1 In-memory: pass sf objects and get an sf result (DuckDB runs under the hood, no persistent DataBase). 2. Connected: pass table names stored in an existing DuckDB connection and get an sf result. 3. Write-to-DB: same as (2), but write the result to a new DuckDB table.

Let’s see a few examples. First, let’s load a few libraries and our sample data:

library(duckspatial)
# library(mapview)
library(sf)
#> Linking to GEOS 3.12.1, GDAL 3.8.4, PROJ 9.4.0; sf_use_s2() is TRUE

# polygons
countries_sf  <- sf::st_read(
    system.file("spatial/countries.geojson",  package = "duckspatial"),
    quiet = TRUE
    )

# random points
set.seed(42)
n <- 10000
points_sf <- data.frame(
  id = 1:n,
  x  = runif(n, min = -180, max = 180),
  y  = runif(n, min =  -90, max =  90)
) |>
  sf::st_as_sf(coords = c("x","y"), crs = 4326)

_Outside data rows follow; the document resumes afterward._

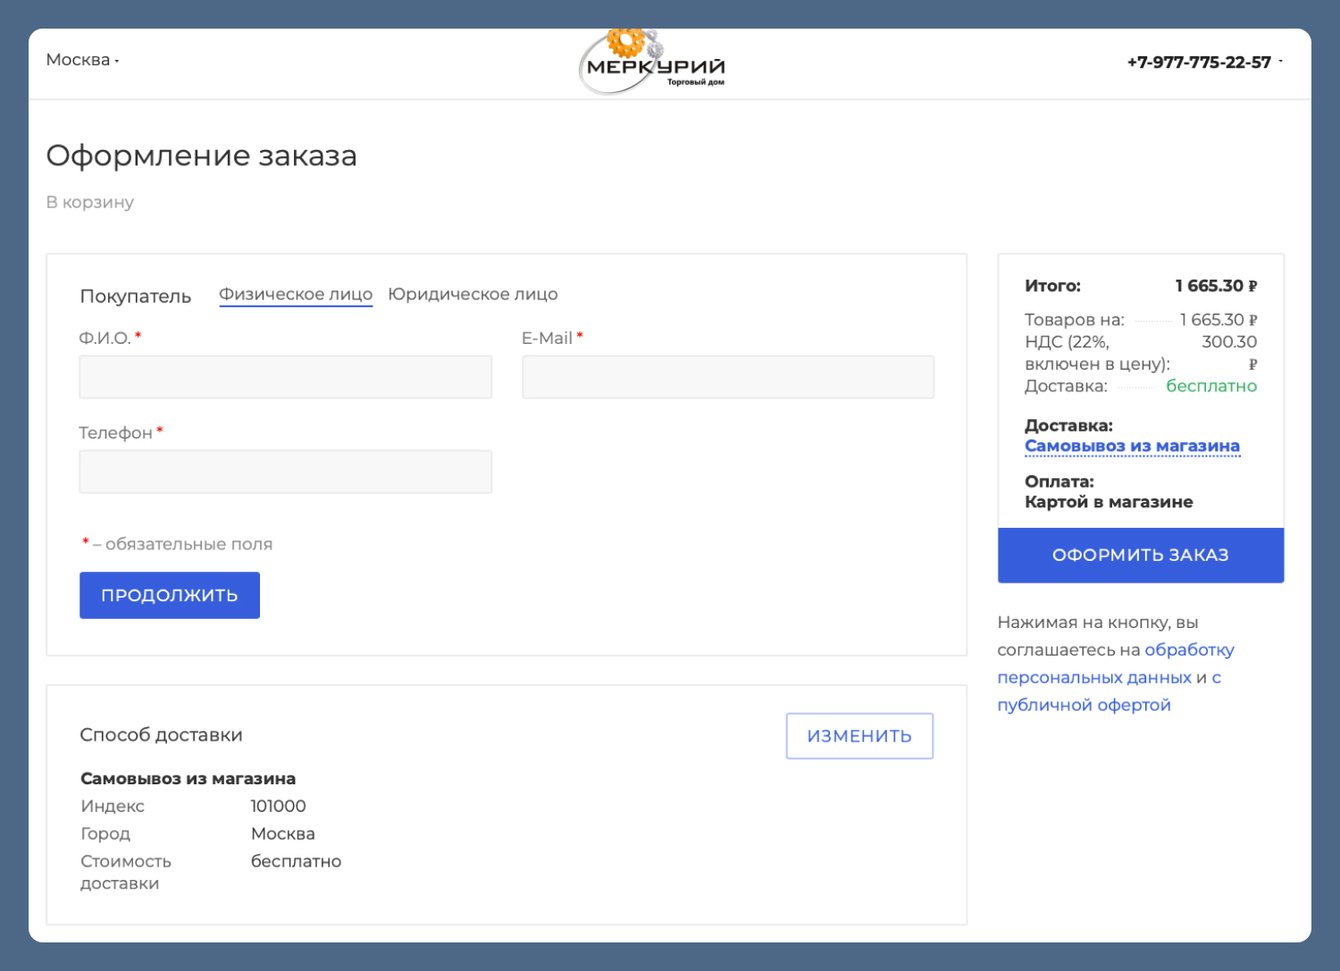Go back via the В корзину link

pyautogui.click(x=90, y=202)
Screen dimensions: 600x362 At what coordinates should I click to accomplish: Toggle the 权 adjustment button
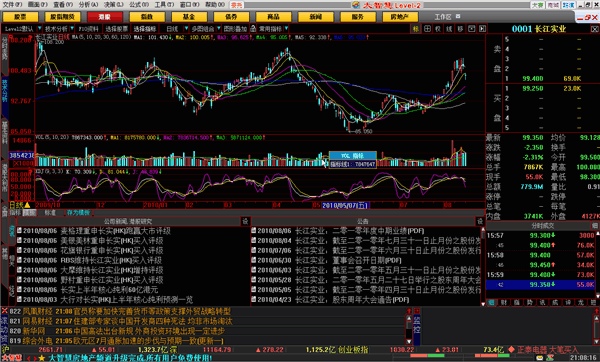click(x=438, y=29)
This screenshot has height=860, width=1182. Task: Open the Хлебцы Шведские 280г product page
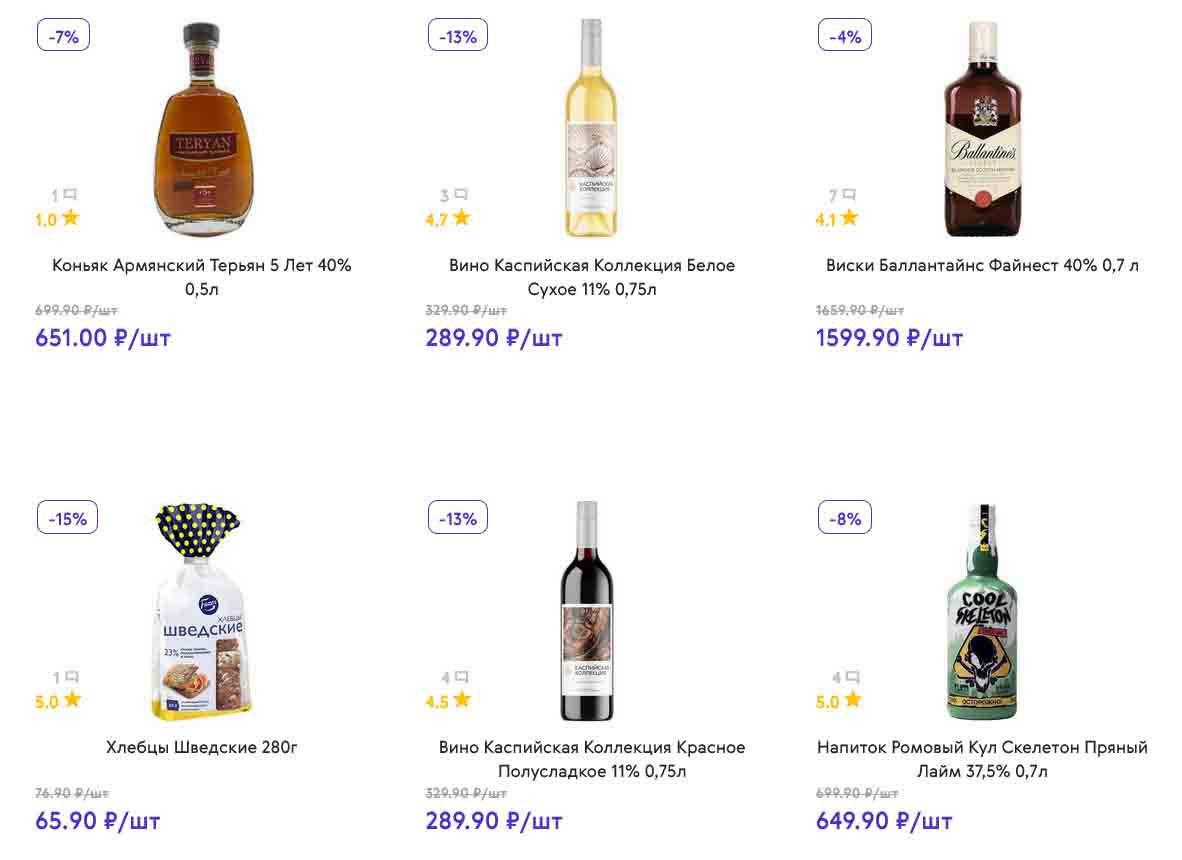tap(202, 748)
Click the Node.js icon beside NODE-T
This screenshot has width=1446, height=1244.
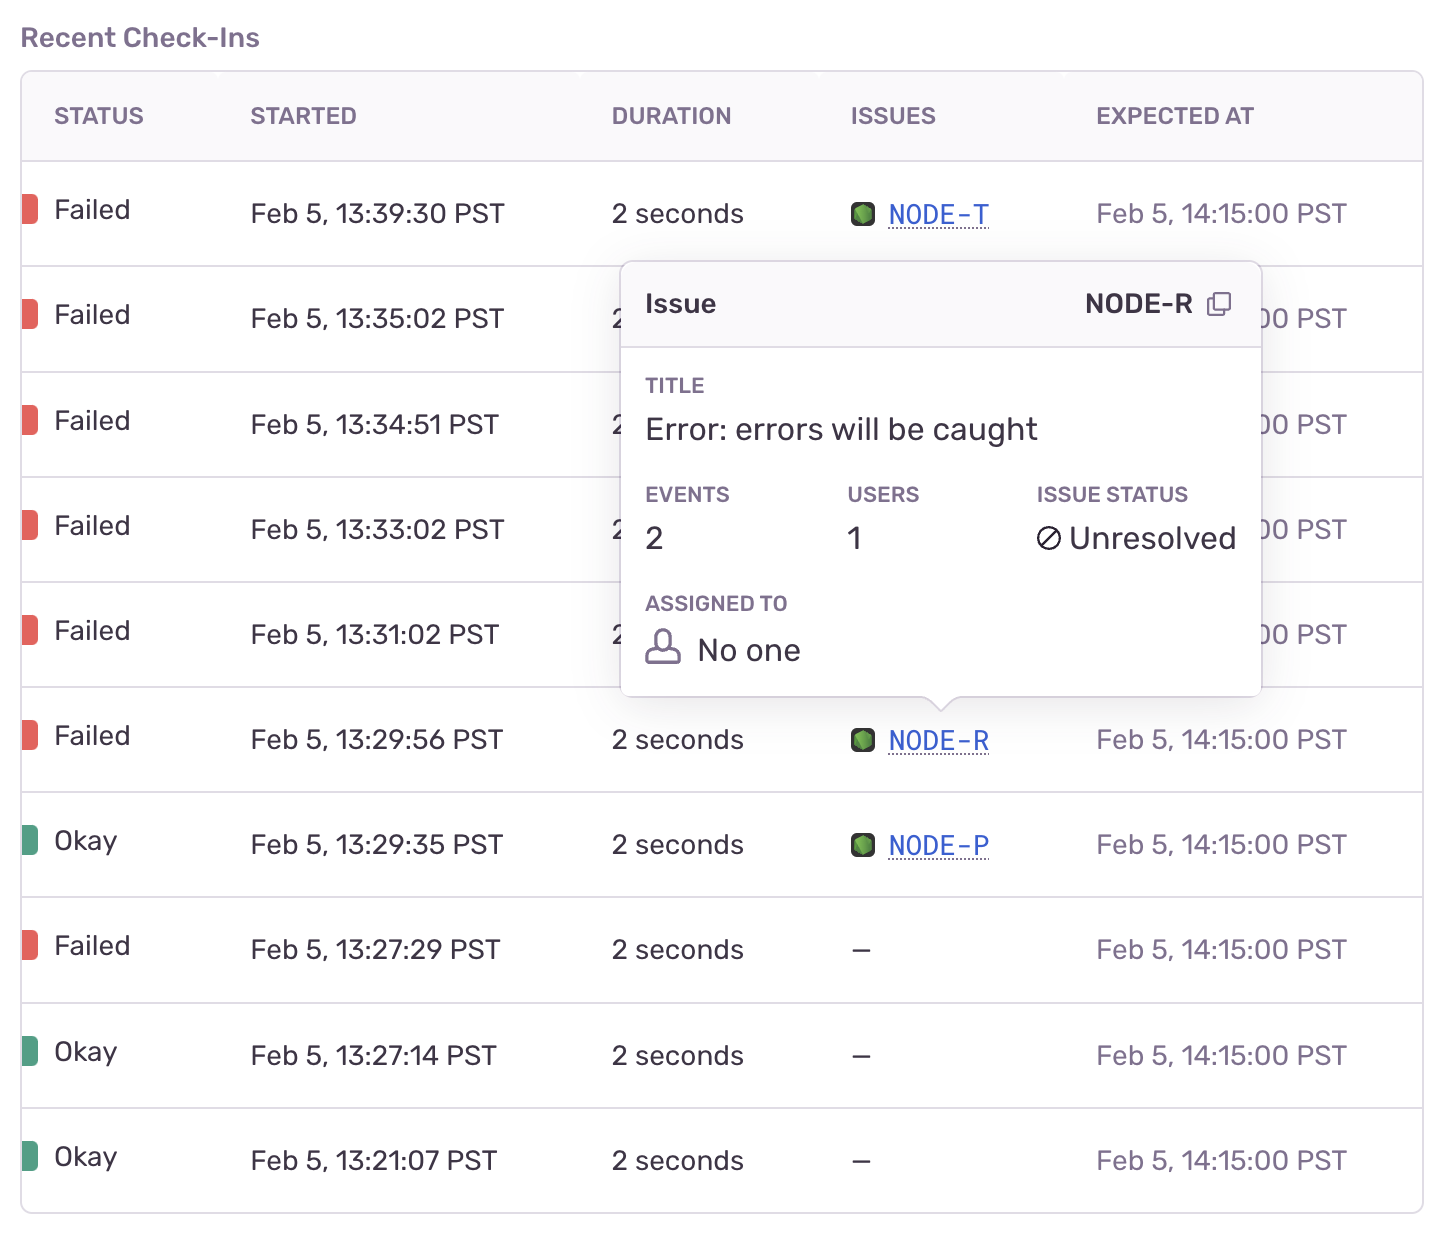click(x=863, y=214)

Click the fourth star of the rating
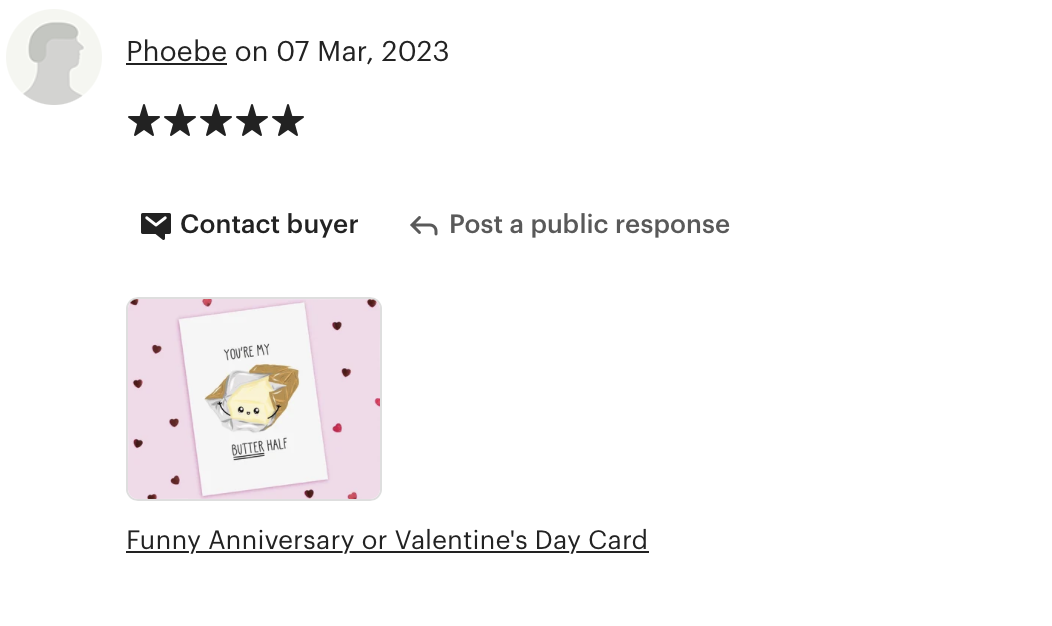pyautogui.click(x=252, y=121)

1) In-memory: pass sf, return sf

The simplest way to perform fast spatial join. You simply pass two sf objects, and ddbs_join() spins up a temporary DuckDB, runs the join, and returns an sf.

  • When to use: quick analysis, prototyping, or when you don’t need to persist intermediate tables.
out_sf1 <- ddbs_join(
  x    = points_sf,
  y    = countries_sf,
  join = "within"
)

# quick peek
# mapview(out_sf1, zcol="NAME_ENGL")

2) Connected: pass table names in DuckDB, return sf

In the second and third approaches, we make use of a connection to an existing DuckDB database. So let’s create a fresh DuckDB connection using the ddbs_create_conn() function, which automatically install and load DuckDB spatial extension to the connection.

# create a fresh DuckDB connection
conn <- duckspatial::ddbs_create_conn()

Now, in this second approach you need first to write your layers to DuckDB, and perform the spatial join by referencing their table names. Like this:

# write data to DuckDB
ddbs_write_vector(conn, points_sf,   "points",    overwrite = TRUE)
ddbs_write_vector(conn, countries_sf, "countries", overwrite = TRUE)

# spatial join inside DuckDB; result returned as sf
out_sf2 <- ddbs_join(
  conn,
  x    = "points",
  y    = "countries",
  join = "within"
)
  • When to use: iterative workflows, larger-than-memory data, or when you’ll run multiple queries on the same tables.

3) Write-to-DB: create a new table with the join result

The output of approaches 1 and 2 is an sf object loaded to your memory. In this third approach, ddbs_join() writes a new table in the DuckDB database. You simply need to the name of the new table.

ddbs_join(
    conn = conn,
    x = "points",
    y = "countries",
    join = "within",
    name = "points_in_countries",
    overwrite = TRUE
)

# use the result in SQL (or read back as sf later)
# DBI::dbReadTable(conn, "points_in_countries") |>
#     sf::st_as_sf(wkt = 'geometry') |> 
#     head()
  • When to use: iterative workflows, larger-than-memory data, or when you’ll run multiple queries on the same tables.

Spatial Join Predicates:

A spatial predicate is really just a function that evaluates some spatial relation between two geometries and returns true or false, e.g., “does a contain b” or “is a within distance x of b”. The join argument accepts the spatial predicates:

  • "ST_Intersects": Whether a intersects b
  • "ST_Contains": Whether a contains b
  • "ST_ContainsProperly": Whether a contains b without b touching a’s boundary
  • "ST_Within": Whether a is within b
  • "ST_Overlaps": Whether a overlaps b
  • "ST_Touches": Whether a touches b
  • "ST_Equals": Whether a is equal to b
  • "ST_Crosses": Whether a crosses b
  • "ST_Covers": Whether a covers b
  • "ST_CoveredBy": Whether a is covered by b
  • "ST_DWithin": x) Whether a is within distance x of b

Clean up

Don’t forget to disconnect from the database.